South Korea picks Seoul for 2032 Olympic bid

South Korea picks Seoul for 2032 Olympic bid
Seoul Mayor Park Won-soon, right, speaks during the Korean Sport & Olympic Committee general assembly at the National Training Center in Jincheon, South Korea, Monday, Feb. 11, 2019. South Korea has chosen its capital, Seoul, for its bid for the 2032 Summer Olympics, which it hopes to jointly host with rival North Korea as a peace gesture. (Kim In-chul/Yonhap via AP)

SEOUL, South Korea (AP) — South Korea has chosen its capital, Seoul, for its bid for the 2032 Summer Olympics, which it hopes to jointly host with rival North Korea as a peace gesture.

South Korea’s Olympic committee announced the decision after a meeting Monday in which Seoul received 34 of 49 votes, edging out the southern port city of Busan.

The Koreas are expected to officially inform the International Olympic Committee of their intent to co-host the 2032 Olympics on Friday during a meeting in Lausanne, Switzerland. While North Korea has yet to formally announce its candidate city for the Olympics, its capital, Pyongyang, is seen as the obvious choice because it’s much more developed than other North Korean cities.

While Monday’s decision by the South Korean Olympic committee needs approval from the country’s sports and finance ministries, that is seen as a formality since the government has described the 2032 Games as a crucial opportunity to stabilize relations with North Korea.

Following a meeting of their leaders in September, the rival Koreas agreed to pursue a joint bid for the 2032 Olympics and also send combined teams to the 2020 Tokyo Summer Games, among other steps to promote reconciliation.

“Seoul will cooperate with the national government so that the 2032 Summer Olympics become something more than a sports festival — an opportunity to change the fate of the Korean Peninsula,” Seoul Mayor Park Won-soon said in a statement.

Currently it would be extremely difficult to host the Olympics in North Korea because of heavy U.S.-led sanctions against the North which are unlikely to be removed until it takes firmer steps toward relinquishing its nuclear weapons. There continue to be doubts whether North Korean leader Kim Jong Un is willing to deal away an arsenal he may see as his strongest guarantee of survival.

There is also declining public support among South Koreans for hosting large sports events due to worries over huge costs.
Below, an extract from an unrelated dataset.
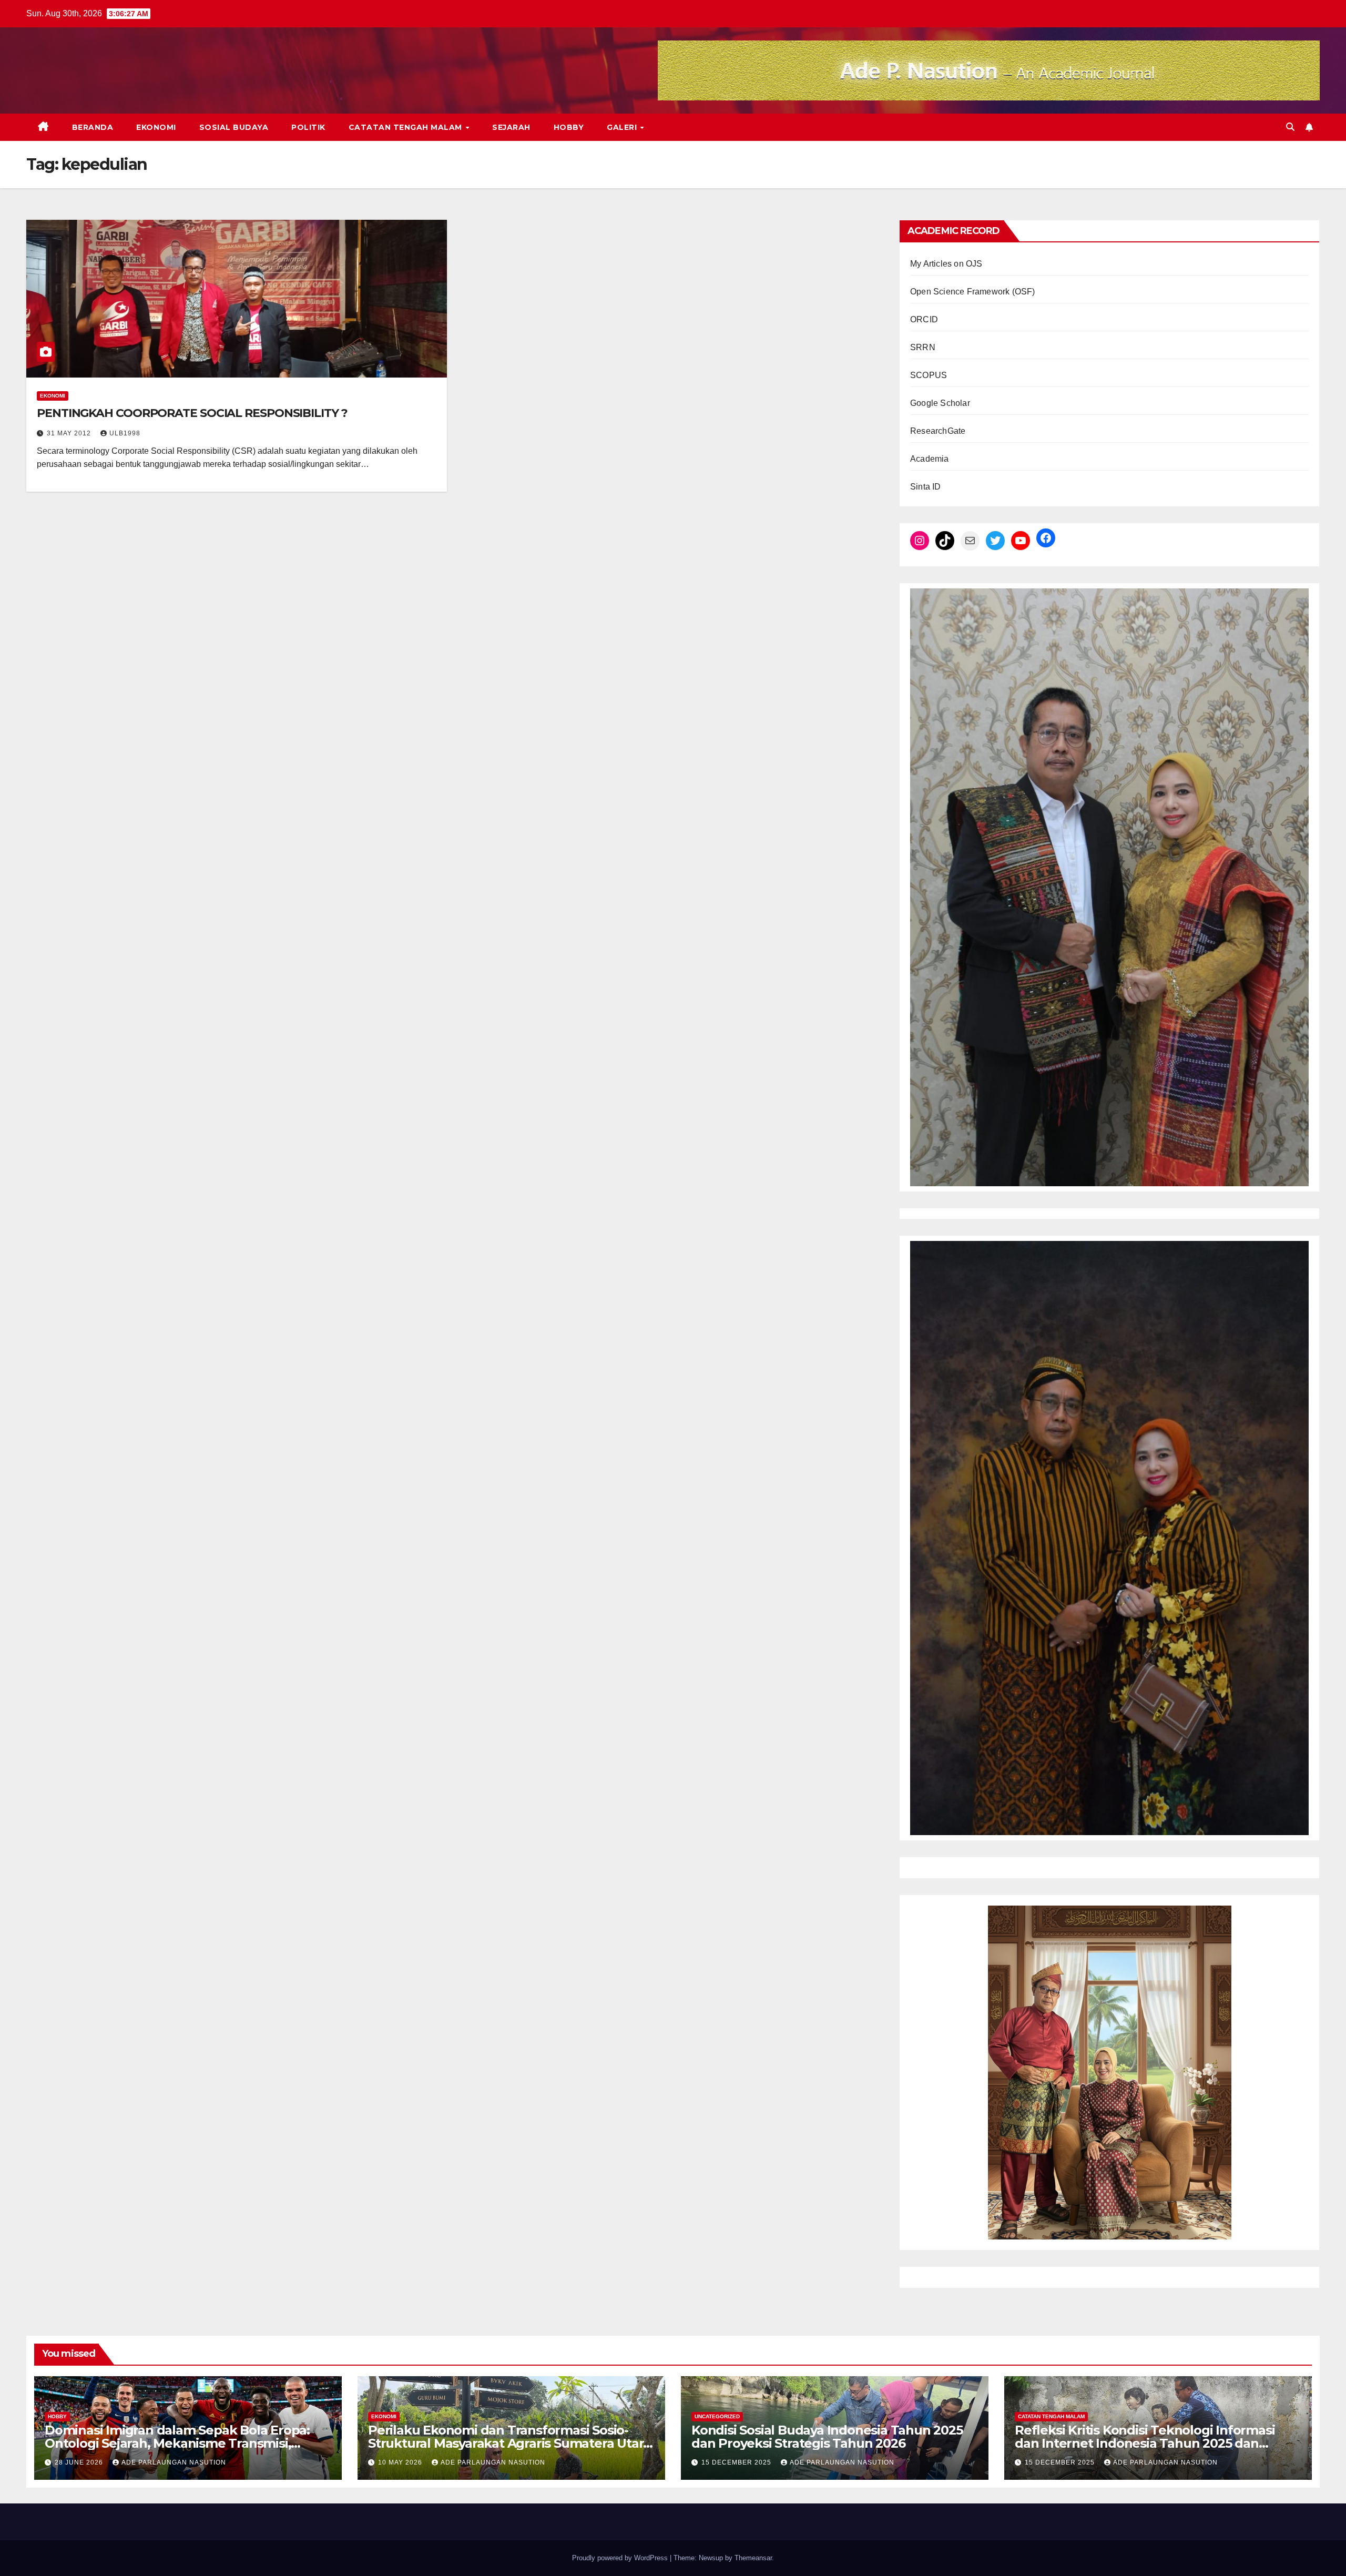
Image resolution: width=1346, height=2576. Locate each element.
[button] (1290, 127)
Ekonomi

Following a provocative series of nuclear and missile tests in 2017, Kim met with South Korean President Moon Jae-in three times last year and also held a historic summit with U.S. President Donald Trump in June in Singapore. But the summits failed to produce much substance regarding how and when North Korea would denuclearize, and negotiations between Washington and Pyongyang seemed to be reaching a stalemate before they agreed to a second Trump-Kim meeting on Feb. 27-28 in Hanoi, Vietnam.

For some South Koreans, it’s mind-boggling that the Koreas are even talking about jointly hosting the Olympics. North Korea boycotted the 1986 Asian Games and the 1988 Summer Olympics, both held in Seoul, and relations dramatically worsened ahead of the Seoul Olympics with the North’s bombing of a South Korean passenger jet that killed all 115 aboard in November 1987.

The Koreas have often used sports to facilitate diplomacy. North Korea sent hundreds of people to the Winter Olympics in South Korea’s Pyeongchang in February last year, including Kim’s sister, who conveyed his desire for an inter-Korean summit following tensions over North Korea’s weapons tests.